The symposium, held in a packed Dodds Auditorium, was designed to celebrate the past 50 years of organized Jewish life at the University since Hillel – an umbrella organization for collegiate Jewish groups – came to campus in 1948.

A 50 year tradition

In opening the symposium, Michael Bosworth '00, chair of the heritage week committee, noted that Princeton's anniversary also coincided with the celebration of 50 years of Israeli statehood. "In both, we see a resisted progress, but an undeniable momentum," Bosworth said.

That idea proved a common theme among the speakers. Historian Marianne Sanua '82 outlined the history of Jewish life at the University, citing World War I and World War II, as well as the construction of the CJL, as turning points. In relation to the last event, Sanua said, "There was nothing in Princeton's past that would indicate that would ever happen."

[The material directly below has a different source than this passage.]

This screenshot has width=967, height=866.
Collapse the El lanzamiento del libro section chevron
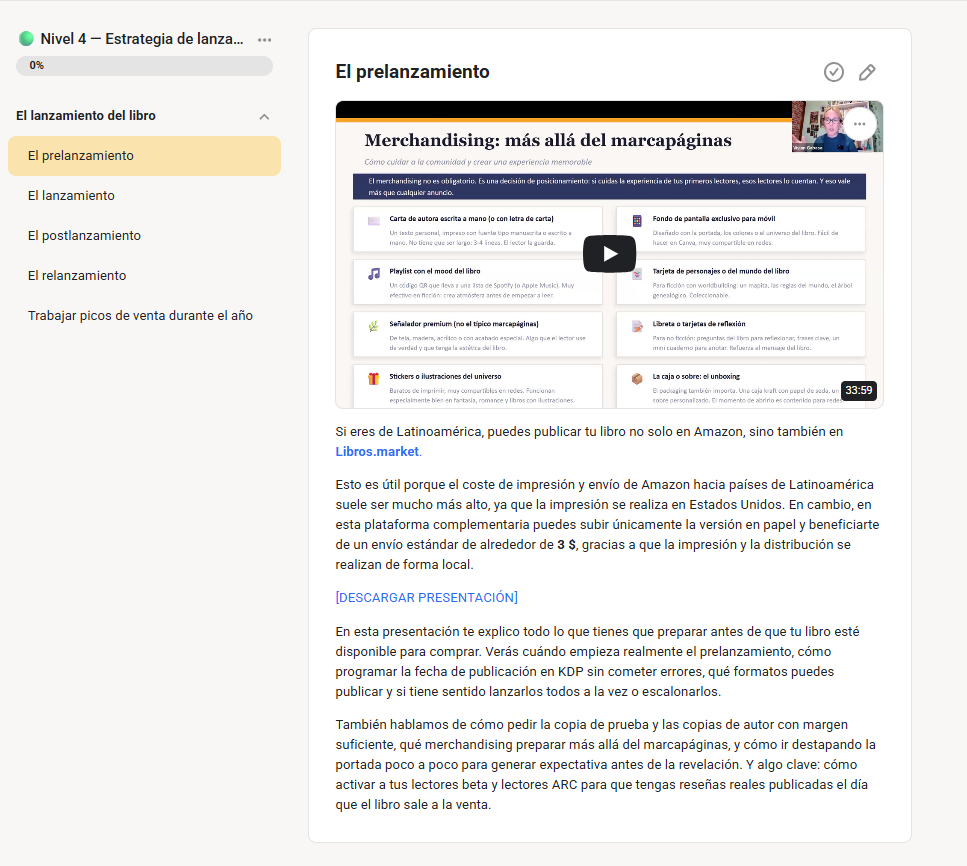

Because the University began as a Presbyterian institution, for most of its history, there were no Jews at Princeton. Even when Jewish students started to attend in significant numbers after World War I, there was major discrimination in admissions decisions. From 1922, partially to prevent the influx of Jewish students, the admissions office used, among other things, photos of the applicants to determine who had Semitic appearances, Sanua said.

"You had to fill out a form stating your religion," Sanua said. "You could leave it blank, of course, but that was a dead giveaway."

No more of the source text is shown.